Riscos do aumento do consumo de álcool e de outras drogas entre os jovens no Brasil

Enviada em 01/10/2021

De acordo com o IBGE, aproximadamente 70% dos adolescentes brasileiros já experimentaram bebidas alcoólicas e 10% desses, já fizeram uso de substâncias ilícitas. Visto isso, fica evidente a crucialidade do debate acerca dos riscos do acréscimo do consumo de álcool e drogas entre os jovens no Brasil, bem como, a ineficiência de legislações pré existentes ao combate da problemática.

Primordialmente, é importante compreender as principais formas de acesso dos jovens às substâncias nocivas. Conforme o Instituto Brasileiro de Geografia e Estatística, 43,8% dos adolescentes consumidores de álcool o obtiveram, à princípio, em festas e 17,8% receberam por incentivo de amigos, o mesmo com outras drogas. Além disso, sabe-se que diversas famílias deixam de acompanhar esse aspecto da vida dos jovens, ou até mesmo incentivam o ato - fornecendo bebidas - por uma questão cultural e de déficit educacional, o que dificulta a resolução do problema.

Ademais, quanto mais precoce a exposição à bebida, maior o risco de dependência e abertura de portas para outras drogas.

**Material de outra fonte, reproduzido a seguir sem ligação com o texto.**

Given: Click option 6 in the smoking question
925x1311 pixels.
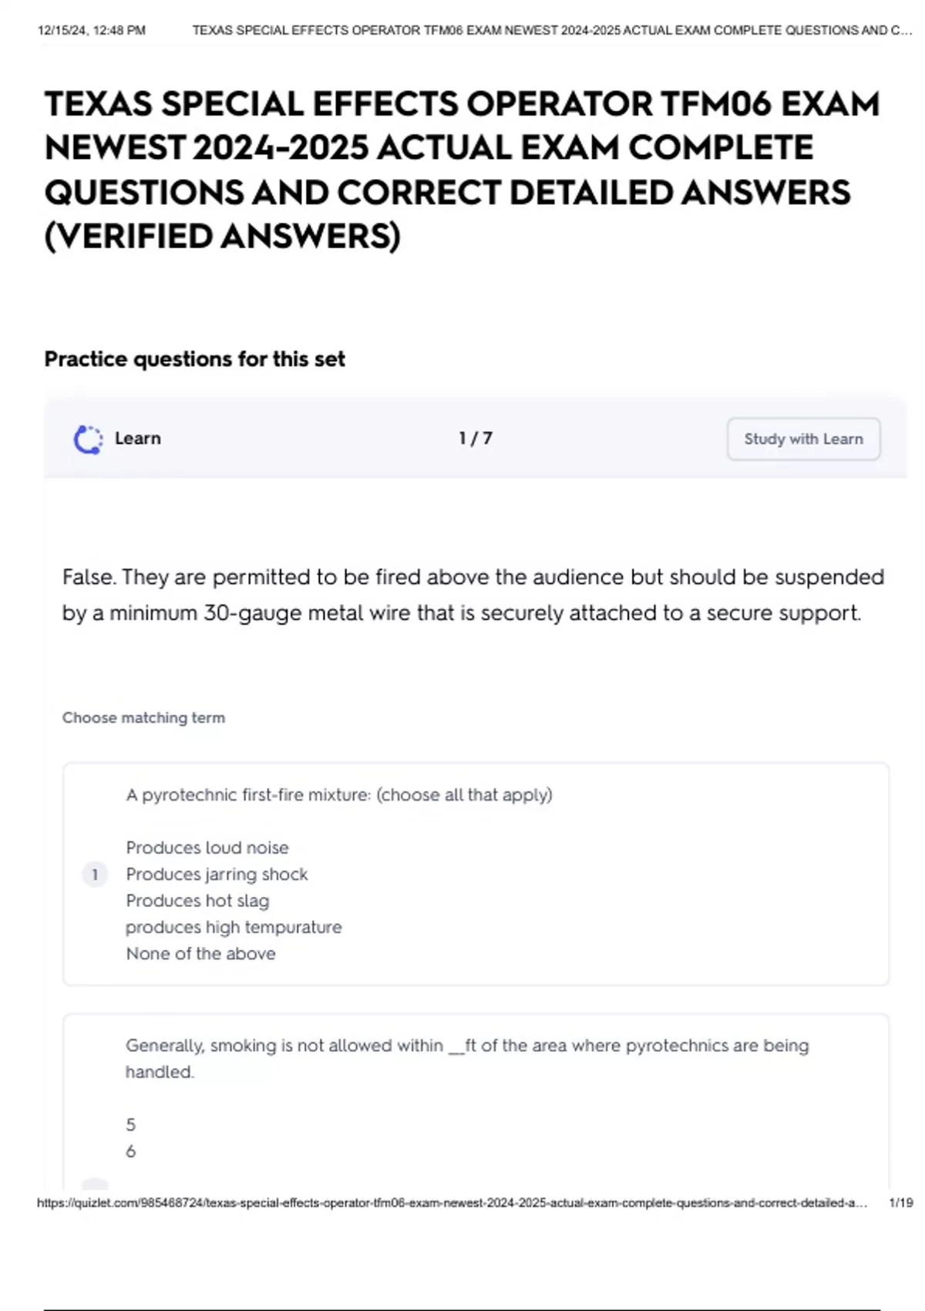Looking at the screenshot, I should [x=130, y=1151].
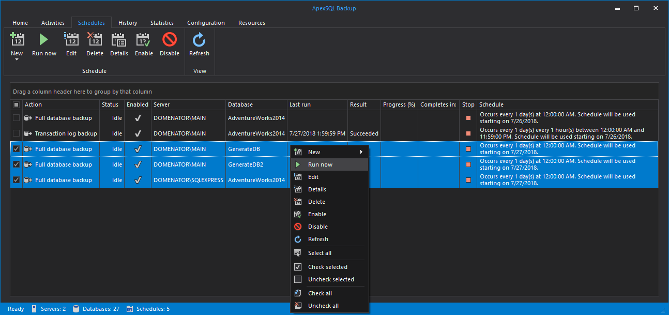Viewport: 669px width, 315px height.
Task: Open the Configuration tab
Action: pos(206,23)
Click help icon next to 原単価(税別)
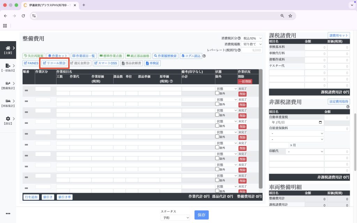357x223 pixels. (171, 81)
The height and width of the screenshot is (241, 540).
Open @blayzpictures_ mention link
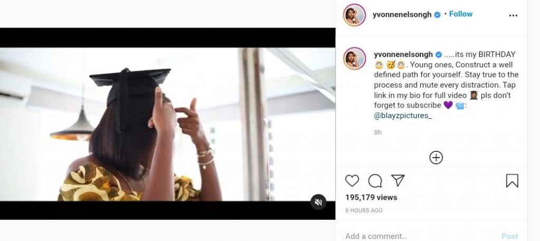(402, 116)

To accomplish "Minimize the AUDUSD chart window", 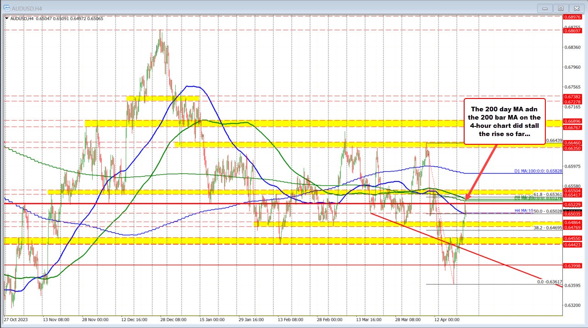I will [544, 8].
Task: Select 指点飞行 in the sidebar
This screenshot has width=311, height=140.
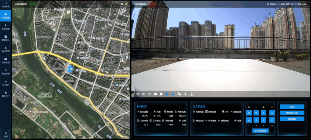Action: 5,94
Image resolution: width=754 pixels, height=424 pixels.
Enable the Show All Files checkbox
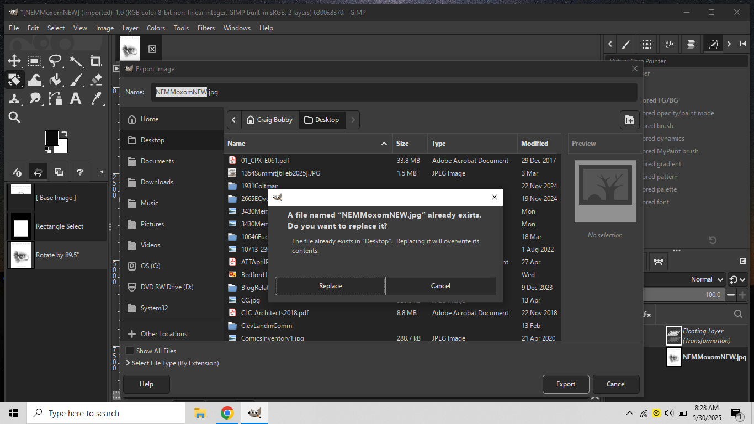click(130, 351)

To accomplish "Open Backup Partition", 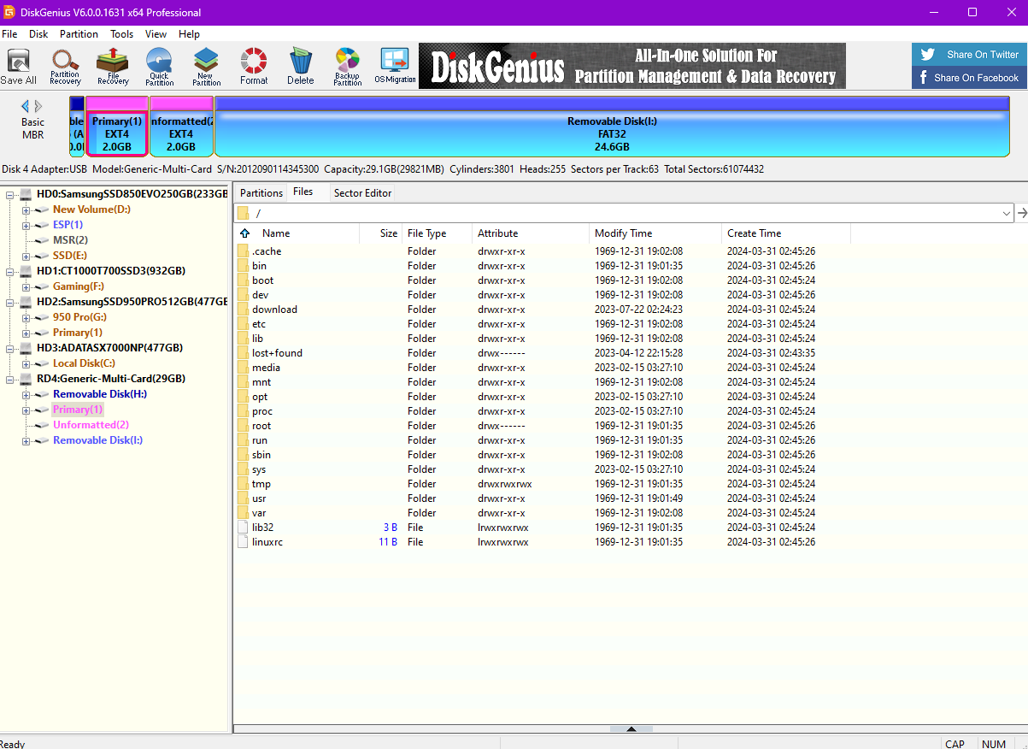I will pos(347,66).
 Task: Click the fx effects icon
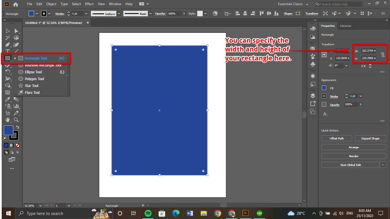(x=325, y=114)
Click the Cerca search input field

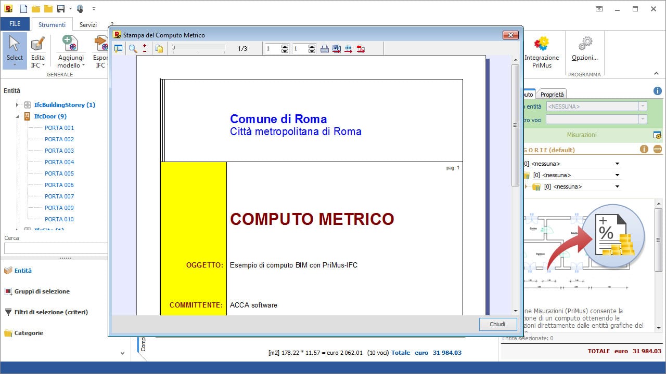tap(55, 248)
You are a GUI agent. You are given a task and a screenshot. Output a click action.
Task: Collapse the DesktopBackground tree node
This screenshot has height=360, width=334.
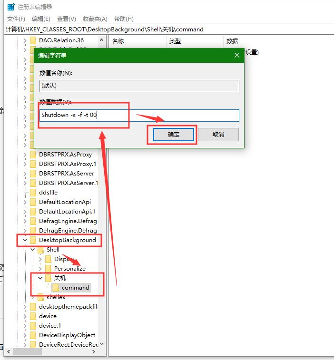click(25, 240)

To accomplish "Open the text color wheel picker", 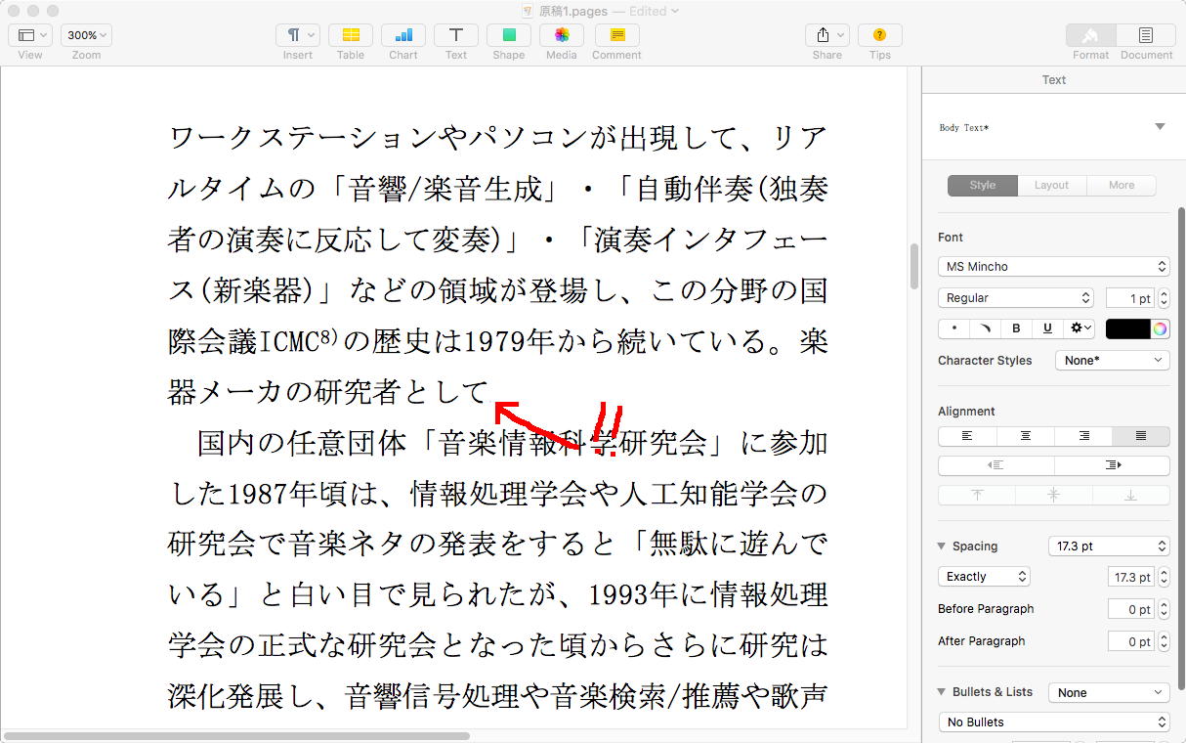I will (1160, 328).
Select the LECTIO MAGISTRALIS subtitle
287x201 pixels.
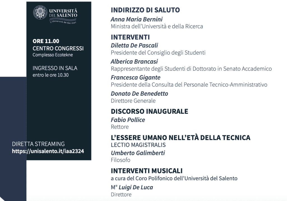(x=138, y=145)
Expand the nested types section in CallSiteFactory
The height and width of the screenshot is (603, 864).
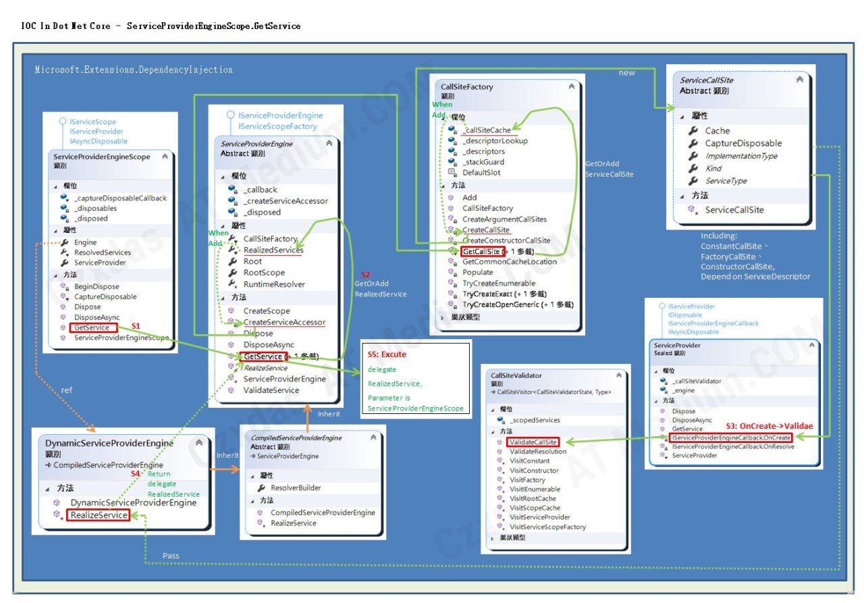point(443,317)
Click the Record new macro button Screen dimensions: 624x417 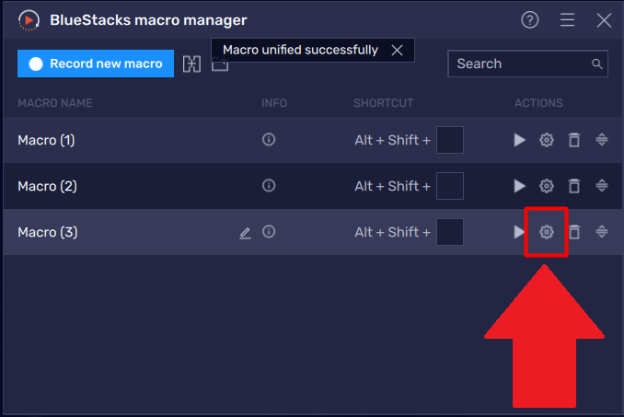96,64
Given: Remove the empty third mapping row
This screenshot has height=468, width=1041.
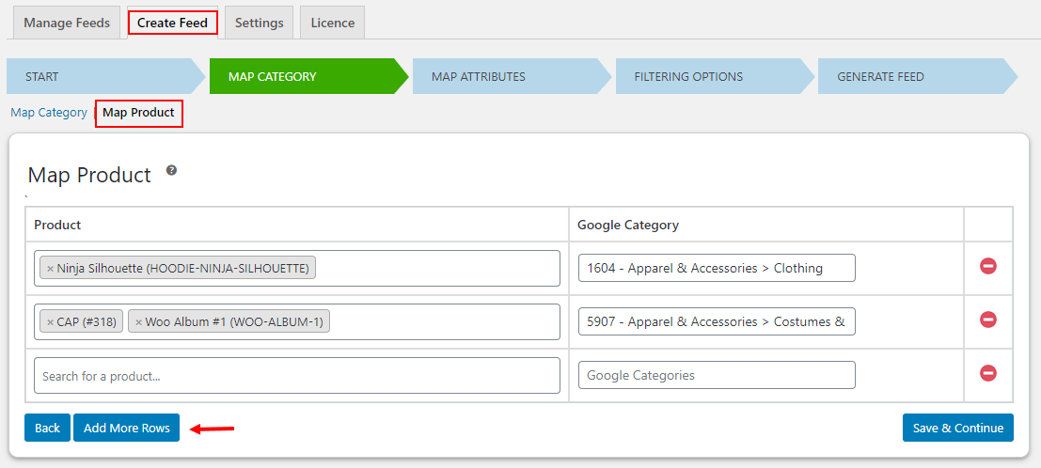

Segundo Frederico Garcia, coordenador do departamento referencial em drogas da UFMG, a utilização regular e prematura dessas substâncias alavanca ricos de saúde física e cognitiva, muitas vezes irreversíveis.

Dado o exposto, é imprescindível que medidas Estatais sejam acionadas. Portanto, cabe ao Poder Legislativo reforçar normas de maioridade de uso do álcool, por meio do aumento do valor de multas aos estabelecimentos de fornecimento e aos indivíduos infratores. É dever do Ministério da Educação conscientizar os jovens e suas famílias, mediante a criação de campanhas de ensino sobre os malefícios do uso de drogas lícitas e ilícitas, em prol do esclarecimento geral. Assim, será possível mitigar o cenário vigente, em busca de um futuro mais responsável e adequado aos jovens cidadãos.